In the highly democratic and for many years well-known progressive kingdom of Sweden, a political battle is currently underway over the constitution.
Seven out of eight parties in the national parliament agree to make it more difficult to change the constitution. What previously applied was that a normal so-called simple majority with more than 50 percent of the votes in the national parliament could vote through a constitutional amendment if the same decision was made twice with an election in between. Now it will be required that two-thirds of the members vote in favor of the change when the proposal comes up for a vote on the second occasion. More members of parliament will therefore be needed for the constitution to be changed.
This may sound reasonable, especially from a conservative perspective where people like to proceed cautiously with changes in society. But it’s more complicated than that.
For almost 100 years, the Social Democrats have been the dominant party in Swedish politics. It has been the largest party, and it has been the party that has in many ways led social development. At least until the 1990s. After that, the Social Democrats have mostly devoted themselves to adapting to neoliberal and conservative winds and trying to maintain their power.
As long as the Social Democrats were the party that drove social development forward, or at least believed that they did, the party was not interested in making it more difficult to change the constitution. Back then, they even defended the system where only a simple majority was required for changes to be passed. But now that they have largely left their mark on Swedish society, it will suddenly become more difficult to change how Swedes view Sweden and how Sweden should be governed.
Now, instead, it is the new right-wing party, the Sweden Democrats, that wants to stick with the old order. The Sweden Democrats recently realized that the new constitutional amendment would give the Social Democrats – who have been at 30-35 percent in the elections for twenty years and thus maintain their position as Sweden’s largest party – veto rights against new constitutional amendments.

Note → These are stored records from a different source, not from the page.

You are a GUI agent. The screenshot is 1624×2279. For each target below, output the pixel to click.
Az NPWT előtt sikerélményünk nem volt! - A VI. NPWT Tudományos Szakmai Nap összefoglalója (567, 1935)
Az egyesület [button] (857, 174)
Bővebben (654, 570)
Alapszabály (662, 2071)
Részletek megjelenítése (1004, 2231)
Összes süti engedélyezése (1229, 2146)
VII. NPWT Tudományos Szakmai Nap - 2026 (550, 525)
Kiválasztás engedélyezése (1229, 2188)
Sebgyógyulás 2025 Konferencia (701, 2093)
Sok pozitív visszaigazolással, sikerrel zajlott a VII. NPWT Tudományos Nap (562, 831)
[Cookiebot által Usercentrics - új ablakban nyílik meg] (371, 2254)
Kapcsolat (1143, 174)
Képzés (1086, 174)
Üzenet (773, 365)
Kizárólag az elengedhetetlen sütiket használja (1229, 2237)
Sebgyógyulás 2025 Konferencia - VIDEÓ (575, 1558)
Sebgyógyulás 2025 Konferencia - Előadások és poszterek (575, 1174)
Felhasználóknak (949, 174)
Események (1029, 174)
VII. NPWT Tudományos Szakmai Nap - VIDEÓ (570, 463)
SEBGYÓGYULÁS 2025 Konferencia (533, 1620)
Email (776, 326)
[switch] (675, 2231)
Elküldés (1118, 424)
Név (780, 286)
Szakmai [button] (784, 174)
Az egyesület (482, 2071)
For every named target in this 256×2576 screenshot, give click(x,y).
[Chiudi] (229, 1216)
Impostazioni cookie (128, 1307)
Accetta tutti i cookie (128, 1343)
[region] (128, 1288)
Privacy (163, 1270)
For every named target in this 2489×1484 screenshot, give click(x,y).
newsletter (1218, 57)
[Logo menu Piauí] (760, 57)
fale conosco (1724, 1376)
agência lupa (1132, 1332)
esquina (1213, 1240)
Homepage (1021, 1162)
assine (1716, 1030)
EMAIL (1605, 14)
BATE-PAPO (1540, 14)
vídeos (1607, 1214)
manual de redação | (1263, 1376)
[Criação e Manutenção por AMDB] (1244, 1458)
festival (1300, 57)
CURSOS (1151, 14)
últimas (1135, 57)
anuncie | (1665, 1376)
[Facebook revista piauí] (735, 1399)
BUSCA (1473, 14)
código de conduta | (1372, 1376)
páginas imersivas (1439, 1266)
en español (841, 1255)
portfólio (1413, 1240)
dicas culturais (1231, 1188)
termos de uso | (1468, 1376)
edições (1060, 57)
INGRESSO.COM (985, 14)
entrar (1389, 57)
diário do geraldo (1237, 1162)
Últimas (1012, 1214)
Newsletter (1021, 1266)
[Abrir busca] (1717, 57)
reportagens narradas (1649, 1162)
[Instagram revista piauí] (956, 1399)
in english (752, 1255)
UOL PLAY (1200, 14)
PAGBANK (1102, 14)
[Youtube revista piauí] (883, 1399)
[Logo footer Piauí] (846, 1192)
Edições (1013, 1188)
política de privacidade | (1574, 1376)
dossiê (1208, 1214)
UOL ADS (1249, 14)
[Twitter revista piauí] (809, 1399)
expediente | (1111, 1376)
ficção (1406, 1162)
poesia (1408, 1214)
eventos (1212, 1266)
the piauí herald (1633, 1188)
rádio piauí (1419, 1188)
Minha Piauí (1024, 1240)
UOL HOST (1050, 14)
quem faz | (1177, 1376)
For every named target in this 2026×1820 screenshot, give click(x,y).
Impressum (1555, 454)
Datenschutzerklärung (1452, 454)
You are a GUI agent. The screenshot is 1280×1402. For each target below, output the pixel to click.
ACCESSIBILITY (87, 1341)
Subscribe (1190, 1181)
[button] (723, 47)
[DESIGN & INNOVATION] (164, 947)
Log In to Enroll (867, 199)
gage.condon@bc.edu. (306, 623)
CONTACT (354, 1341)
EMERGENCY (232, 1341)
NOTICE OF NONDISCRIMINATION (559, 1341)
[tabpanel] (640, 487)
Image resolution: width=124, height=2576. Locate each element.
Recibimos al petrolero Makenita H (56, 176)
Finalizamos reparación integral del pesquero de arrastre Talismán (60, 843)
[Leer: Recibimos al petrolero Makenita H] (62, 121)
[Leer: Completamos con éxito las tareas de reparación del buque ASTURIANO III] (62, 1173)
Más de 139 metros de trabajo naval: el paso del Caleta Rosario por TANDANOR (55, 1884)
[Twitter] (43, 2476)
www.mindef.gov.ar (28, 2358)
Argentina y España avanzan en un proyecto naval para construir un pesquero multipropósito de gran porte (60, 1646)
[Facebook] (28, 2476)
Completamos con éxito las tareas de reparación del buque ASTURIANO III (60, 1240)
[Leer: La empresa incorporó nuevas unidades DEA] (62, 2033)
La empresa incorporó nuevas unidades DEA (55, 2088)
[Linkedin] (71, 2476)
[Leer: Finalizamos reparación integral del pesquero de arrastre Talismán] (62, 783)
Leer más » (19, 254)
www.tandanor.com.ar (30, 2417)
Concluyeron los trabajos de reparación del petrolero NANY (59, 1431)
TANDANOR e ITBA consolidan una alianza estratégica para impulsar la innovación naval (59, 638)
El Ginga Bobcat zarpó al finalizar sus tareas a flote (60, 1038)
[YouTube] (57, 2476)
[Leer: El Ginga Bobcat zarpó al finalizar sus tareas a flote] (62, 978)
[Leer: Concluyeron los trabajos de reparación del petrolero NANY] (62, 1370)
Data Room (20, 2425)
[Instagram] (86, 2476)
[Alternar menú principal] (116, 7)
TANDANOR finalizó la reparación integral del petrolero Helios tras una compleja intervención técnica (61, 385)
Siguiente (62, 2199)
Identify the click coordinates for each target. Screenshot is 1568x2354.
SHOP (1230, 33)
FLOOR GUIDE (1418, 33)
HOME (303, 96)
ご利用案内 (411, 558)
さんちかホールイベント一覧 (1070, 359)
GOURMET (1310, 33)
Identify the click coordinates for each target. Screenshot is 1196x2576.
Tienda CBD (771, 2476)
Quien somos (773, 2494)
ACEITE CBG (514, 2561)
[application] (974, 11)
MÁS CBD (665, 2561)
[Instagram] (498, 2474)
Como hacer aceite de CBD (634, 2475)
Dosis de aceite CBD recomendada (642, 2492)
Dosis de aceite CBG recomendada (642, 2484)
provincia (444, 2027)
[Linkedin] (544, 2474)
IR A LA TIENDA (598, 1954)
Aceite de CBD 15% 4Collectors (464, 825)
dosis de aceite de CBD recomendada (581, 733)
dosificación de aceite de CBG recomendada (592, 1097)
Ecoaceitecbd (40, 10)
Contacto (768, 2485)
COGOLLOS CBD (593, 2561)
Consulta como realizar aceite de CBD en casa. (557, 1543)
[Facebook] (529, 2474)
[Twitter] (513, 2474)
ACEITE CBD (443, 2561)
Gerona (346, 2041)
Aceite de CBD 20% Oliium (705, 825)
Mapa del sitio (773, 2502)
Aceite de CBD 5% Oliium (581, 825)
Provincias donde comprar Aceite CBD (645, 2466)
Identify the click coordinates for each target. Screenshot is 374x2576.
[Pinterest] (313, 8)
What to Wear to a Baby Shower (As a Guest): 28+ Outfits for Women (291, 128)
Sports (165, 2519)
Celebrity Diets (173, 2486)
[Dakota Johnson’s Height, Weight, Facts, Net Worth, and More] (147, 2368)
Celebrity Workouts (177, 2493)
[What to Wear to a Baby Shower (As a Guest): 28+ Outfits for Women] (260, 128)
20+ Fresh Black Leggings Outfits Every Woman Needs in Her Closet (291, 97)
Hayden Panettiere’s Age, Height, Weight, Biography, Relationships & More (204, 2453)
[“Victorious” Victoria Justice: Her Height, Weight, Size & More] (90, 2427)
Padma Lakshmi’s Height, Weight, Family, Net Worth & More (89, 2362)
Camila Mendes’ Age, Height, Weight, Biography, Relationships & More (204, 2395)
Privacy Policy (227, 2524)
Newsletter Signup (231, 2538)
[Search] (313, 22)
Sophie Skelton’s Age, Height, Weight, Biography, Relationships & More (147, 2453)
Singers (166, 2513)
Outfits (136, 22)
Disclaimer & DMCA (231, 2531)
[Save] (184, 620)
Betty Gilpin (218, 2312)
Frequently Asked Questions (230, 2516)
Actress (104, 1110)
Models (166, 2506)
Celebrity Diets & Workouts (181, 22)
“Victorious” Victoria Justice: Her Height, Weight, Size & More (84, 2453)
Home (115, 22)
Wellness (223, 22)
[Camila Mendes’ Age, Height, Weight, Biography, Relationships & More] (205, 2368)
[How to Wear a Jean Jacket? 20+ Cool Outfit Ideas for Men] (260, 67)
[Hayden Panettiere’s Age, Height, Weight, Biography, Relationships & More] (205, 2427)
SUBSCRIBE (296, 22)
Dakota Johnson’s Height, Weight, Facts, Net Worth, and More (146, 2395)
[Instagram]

Even if all other parties would like to see a change, the Social Democrats, if they continue to be about the same size, can gather the number of votes needed to stop desirable changes.
Now in the 2020s, it is the social-conservative and nationalist Sweden Democrats who are leading the development of Swedish society. It is their policies in migration, crime prevention and energy that the other parties are adapting to. And it is the Sweden Democrats who have the strength to raise the difficult and sensitive issue of all the Swedish citizenships that have been distributed on weak grounds to all the migrants who have come to Sweden in the last 30 years.
Many Swedes today believe that immigrants who have been granted Swedish citizenship but who engage in serious crime, who have contacts with violent Islamism, and perhaps even those who have been granted citizenship on incorrect grounds should have their citizenship withdrawn. At least in cases where the migrants have dual citizenship and have thus remained citizens of their countries of origin.
But this requires amendments to the constitution, since it is clearly stated there that no Swedish citizen may be deprived of their citizenship.
There are also several articles in the constitution that suggest that Sweden’s social order is based on the idea of the equal value of all people, which could have been used as an argument for previously almost uncontrolled immigration. Here, new articles about the specific responsibility that Swedish society has for its own citizens, and thus not for people in general, could constitute a welcome clarification.
But all of this may now become more difficult when all the old parties, led by the Social Democrats, are making it more difficult to change the constitution.
So how come a conservative party like the Sweden Democrats is now the party that wants to facilitate social change? Because it is the progressive parties that have shaped modern Sweden.